The findings suggest that utilizing scale-dependent or coordinate-dependent dispersion models can significantly impact forecasts of pollutant arrival timings and retention in remedial or agricultural contexts. Augmented dispersion near sources typically results in a more extensive distribution of solute, hence enhancing sorptive absorption and potentially reducing local peak water concentrations; nevertheless, it may also expedite downstream exposure if the greater dispersion endures across significant distances. Consequently, depending on a fixed dispersion coefficient may inaccurately represent danger and cleanup timelines in systems where dispersion fluctuates with distance or hydraulic conditions.

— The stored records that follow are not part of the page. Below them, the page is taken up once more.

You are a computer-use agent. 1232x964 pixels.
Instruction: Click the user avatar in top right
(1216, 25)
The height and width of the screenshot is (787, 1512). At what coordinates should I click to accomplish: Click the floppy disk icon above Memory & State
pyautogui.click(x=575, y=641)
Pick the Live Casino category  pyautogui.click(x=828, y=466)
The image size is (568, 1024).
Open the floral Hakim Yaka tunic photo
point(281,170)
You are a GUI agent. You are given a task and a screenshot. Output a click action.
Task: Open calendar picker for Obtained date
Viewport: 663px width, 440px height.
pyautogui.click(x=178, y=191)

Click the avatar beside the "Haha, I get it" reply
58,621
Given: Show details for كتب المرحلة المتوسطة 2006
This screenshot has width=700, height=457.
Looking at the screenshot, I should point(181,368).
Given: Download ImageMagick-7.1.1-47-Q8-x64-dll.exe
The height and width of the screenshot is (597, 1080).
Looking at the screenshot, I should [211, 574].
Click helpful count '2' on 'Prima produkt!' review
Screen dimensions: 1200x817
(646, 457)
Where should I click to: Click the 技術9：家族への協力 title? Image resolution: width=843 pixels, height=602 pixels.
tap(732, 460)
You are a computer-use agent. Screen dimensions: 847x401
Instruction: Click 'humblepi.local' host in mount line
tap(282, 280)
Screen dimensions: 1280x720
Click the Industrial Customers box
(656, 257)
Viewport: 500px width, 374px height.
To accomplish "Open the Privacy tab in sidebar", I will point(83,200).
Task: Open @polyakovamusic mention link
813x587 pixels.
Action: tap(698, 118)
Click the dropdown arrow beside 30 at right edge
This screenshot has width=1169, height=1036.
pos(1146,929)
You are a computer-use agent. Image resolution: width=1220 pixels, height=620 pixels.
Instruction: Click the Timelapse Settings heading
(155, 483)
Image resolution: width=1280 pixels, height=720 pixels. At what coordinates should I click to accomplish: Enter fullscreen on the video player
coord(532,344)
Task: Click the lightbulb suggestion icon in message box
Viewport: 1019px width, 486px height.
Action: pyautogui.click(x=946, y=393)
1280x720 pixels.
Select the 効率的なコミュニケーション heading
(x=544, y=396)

This study is confined to one-dimensional, steady-flow scenarios with uniform porosity and simplified boundary conditions, excluding calibration to laboratory or field data. Future endeavors should broaden the framework to encompass two and three dimensions with heterogeneous characteristics, integrate it with variable-density or transient flows, investigate alternative (nonlinear) adsorption/desorption and biodegradation kinetics, and conduct systematic sensitivity and uncertainty evaluations. Integrating data-driven calibration or inverse modeling with tracer experiments would enhance the quantification of the suitable form and parameters of $D\left(x\right)$ for site-specific forecasts. Notwithstanding these constraints, this study unequivocally demonstrates that the careful selection of dispersion models is crucial for accurate predictions of degradable-solute behavior and movement in porous surfaces.